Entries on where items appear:
---+---

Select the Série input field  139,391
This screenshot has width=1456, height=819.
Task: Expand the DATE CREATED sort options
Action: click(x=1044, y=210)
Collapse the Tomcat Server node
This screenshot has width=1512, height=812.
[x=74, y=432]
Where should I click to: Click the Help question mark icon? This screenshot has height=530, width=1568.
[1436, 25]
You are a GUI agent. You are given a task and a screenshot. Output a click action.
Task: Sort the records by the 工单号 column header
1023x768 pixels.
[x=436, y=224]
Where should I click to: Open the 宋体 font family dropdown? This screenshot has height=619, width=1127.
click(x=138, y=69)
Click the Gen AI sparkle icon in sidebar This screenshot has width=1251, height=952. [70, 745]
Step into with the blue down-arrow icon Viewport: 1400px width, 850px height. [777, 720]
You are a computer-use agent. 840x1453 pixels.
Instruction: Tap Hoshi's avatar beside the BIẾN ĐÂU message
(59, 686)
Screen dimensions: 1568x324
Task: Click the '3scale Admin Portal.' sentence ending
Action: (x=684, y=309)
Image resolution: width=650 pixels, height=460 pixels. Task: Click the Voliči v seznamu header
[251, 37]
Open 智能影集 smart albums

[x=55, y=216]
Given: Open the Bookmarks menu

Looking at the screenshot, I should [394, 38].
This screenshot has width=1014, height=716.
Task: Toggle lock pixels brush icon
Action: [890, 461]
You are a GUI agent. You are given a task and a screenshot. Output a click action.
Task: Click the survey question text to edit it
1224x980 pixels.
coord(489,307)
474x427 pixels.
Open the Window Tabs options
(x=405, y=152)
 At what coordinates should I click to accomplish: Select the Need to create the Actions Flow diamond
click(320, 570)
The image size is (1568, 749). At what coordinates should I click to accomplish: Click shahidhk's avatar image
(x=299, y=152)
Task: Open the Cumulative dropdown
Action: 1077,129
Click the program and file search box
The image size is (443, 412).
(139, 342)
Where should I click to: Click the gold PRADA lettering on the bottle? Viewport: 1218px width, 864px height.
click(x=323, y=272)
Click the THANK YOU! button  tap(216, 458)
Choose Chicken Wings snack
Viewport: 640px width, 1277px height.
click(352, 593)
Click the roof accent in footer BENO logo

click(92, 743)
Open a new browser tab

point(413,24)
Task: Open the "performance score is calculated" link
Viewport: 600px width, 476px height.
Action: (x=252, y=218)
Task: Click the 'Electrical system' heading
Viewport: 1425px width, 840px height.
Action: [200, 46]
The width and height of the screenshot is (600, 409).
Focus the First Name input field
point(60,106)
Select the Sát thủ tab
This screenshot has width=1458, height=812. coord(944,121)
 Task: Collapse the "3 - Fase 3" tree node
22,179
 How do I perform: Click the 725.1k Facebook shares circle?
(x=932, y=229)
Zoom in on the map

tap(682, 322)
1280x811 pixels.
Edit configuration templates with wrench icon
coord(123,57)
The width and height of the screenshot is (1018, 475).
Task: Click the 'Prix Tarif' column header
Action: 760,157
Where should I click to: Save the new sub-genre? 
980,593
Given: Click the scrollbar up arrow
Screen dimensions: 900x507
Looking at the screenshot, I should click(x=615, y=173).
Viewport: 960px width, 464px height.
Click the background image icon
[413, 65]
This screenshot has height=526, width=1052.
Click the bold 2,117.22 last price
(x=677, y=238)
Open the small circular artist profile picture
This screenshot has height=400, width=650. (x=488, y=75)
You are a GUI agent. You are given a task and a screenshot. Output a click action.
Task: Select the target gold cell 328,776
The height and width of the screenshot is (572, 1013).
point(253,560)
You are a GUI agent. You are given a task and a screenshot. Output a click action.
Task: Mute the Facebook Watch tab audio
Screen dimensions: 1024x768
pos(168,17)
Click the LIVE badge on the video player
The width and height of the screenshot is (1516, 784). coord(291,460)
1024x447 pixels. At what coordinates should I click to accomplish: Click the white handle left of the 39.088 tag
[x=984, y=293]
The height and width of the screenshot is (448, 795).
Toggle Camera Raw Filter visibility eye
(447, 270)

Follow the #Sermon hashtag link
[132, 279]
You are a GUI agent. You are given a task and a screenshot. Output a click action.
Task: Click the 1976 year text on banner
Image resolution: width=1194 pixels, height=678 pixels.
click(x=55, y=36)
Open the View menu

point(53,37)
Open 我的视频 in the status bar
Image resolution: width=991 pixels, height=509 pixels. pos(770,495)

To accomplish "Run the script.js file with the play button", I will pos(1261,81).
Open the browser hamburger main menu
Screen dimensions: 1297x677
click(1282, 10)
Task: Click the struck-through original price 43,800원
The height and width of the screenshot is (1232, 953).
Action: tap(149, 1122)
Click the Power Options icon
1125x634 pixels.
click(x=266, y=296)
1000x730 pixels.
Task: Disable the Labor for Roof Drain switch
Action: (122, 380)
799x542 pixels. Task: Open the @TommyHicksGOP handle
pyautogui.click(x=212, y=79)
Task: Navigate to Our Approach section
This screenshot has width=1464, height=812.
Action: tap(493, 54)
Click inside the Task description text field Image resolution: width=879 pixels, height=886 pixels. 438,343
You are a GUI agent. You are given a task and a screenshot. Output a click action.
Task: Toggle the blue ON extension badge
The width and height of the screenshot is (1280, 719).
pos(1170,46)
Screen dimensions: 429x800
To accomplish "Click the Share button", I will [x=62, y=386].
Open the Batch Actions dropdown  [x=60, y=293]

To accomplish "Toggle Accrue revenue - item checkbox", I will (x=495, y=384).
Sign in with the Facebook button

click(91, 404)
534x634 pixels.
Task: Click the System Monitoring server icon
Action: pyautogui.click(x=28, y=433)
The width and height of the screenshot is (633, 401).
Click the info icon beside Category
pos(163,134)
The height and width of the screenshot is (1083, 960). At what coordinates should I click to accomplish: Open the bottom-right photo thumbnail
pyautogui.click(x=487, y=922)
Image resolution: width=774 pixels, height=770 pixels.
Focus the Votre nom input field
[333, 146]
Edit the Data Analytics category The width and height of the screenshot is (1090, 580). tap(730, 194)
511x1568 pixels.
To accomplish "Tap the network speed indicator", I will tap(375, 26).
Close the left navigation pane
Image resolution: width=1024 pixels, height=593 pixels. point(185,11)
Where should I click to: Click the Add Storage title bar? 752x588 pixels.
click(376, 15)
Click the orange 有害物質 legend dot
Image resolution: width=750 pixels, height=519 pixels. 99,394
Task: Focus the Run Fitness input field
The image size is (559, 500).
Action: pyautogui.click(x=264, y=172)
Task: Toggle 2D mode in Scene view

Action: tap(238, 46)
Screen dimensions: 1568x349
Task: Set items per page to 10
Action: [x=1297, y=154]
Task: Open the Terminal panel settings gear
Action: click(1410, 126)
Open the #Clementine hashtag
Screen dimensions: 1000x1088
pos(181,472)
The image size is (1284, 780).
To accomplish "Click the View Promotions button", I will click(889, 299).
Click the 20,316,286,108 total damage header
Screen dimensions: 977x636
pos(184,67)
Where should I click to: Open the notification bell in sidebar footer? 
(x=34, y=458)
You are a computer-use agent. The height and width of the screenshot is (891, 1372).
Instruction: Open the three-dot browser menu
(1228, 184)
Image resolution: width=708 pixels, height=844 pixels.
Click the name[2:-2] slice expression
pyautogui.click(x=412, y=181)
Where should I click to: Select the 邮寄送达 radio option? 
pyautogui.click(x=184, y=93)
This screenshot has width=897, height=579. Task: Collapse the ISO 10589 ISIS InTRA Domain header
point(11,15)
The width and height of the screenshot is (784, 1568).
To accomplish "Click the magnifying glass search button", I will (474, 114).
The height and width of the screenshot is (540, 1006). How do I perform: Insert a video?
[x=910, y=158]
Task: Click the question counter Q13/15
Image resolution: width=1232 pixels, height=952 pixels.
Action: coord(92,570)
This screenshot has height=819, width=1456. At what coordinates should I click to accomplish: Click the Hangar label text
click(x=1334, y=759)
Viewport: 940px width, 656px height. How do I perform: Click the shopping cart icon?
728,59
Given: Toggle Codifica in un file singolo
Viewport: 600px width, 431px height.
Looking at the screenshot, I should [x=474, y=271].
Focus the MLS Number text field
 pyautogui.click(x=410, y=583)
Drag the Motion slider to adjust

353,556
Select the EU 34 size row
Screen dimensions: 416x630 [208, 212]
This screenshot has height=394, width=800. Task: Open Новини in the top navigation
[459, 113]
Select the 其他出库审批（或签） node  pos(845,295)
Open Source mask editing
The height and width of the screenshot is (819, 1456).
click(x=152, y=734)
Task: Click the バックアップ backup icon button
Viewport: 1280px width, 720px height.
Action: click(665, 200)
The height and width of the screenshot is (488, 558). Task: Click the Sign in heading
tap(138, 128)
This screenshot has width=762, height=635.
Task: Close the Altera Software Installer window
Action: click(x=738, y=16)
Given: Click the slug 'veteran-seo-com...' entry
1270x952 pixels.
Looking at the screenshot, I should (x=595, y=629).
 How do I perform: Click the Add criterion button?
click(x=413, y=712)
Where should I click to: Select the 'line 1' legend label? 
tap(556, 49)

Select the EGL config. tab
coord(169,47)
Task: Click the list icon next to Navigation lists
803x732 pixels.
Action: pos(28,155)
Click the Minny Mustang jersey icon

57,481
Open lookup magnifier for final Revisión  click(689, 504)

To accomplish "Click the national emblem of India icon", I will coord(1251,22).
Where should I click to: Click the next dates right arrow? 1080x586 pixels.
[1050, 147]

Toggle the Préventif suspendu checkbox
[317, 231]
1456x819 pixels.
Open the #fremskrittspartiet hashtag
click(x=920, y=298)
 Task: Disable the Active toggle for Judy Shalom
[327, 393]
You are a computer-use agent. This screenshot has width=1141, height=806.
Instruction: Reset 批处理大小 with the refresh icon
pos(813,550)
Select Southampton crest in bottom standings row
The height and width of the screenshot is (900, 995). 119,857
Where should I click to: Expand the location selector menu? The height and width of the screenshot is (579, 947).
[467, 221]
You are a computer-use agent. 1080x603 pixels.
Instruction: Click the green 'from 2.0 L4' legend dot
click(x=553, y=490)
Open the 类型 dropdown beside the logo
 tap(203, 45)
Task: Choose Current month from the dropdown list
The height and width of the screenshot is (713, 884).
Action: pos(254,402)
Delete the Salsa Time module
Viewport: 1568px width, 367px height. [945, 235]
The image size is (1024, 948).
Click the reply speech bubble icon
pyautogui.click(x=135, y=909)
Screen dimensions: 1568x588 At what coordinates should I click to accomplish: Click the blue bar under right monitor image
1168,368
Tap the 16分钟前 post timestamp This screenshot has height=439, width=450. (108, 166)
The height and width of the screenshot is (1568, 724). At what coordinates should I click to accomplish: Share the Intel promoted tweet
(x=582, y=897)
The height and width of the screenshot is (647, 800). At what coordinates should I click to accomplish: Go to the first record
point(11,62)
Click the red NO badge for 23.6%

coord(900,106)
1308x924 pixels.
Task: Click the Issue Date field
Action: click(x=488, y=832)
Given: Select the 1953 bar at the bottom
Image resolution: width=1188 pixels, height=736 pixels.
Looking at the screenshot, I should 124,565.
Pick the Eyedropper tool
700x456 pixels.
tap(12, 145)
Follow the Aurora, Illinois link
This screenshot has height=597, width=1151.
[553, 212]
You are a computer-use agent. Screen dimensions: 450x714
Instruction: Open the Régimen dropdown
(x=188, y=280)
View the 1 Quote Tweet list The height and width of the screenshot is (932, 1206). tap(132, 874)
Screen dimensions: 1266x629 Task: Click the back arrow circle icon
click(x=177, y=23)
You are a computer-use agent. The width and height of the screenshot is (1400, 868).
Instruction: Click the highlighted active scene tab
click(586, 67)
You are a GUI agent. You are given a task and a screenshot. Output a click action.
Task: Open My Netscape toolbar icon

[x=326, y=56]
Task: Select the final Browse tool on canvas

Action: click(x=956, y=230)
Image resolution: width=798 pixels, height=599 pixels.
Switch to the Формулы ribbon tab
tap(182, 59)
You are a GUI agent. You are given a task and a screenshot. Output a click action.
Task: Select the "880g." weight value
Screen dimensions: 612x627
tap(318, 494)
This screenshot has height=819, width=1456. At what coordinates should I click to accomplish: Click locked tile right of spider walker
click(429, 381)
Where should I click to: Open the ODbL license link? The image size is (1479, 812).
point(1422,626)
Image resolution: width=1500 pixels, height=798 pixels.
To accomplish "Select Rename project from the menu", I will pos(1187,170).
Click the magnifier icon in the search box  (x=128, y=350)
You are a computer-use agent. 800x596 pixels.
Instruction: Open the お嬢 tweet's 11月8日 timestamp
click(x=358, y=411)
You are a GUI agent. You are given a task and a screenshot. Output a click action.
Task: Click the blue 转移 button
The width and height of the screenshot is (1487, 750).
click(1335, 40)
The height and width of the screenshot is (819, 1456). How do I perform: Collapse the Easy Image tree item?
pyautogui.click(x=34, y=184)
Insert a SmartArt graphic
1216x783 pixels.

---+---

◆ EXERCISE ◆
Rewrite the rows from the line with "You are a computer-use agent. 1080x603" through the line with "(x=582, y=897)", switching "dropdown" to "pull-down" and leaving everything else unchanged.

◆ WORKED ANSWER ◆
You are a computer-use agent. 1080x603 pixels.
Instruction: Click the green 'from 2.0 L4' legend dot
click(x=553, y=490)
Open the 类型 pull-down beside the logo
 tap(203, 45)
Task: Choose Current month from the pull-down list
The height and width of the screenshot is (713, 884).
Action: pos(254,402)
Delete the Salsa Time module
Viewport: 1568px width, 367px height. [945, 235]
The image size is (1024, 948).
Click the reply speech bubble icon
pyautogui.click(x=135, y=909)
Screen dimensions: 1568x588 At what coordinates should I click to accomplish: Click the blue bar under right monitor image
1168,368
Tap the 16分钟前 post timestamp This screenshot has height=439, width=450. (108, 166)
The height and width of the screenshot is (1568, 724). At what coordinates should I click to accomplish: Share the Intel promoted tweet
(x=582, y=897)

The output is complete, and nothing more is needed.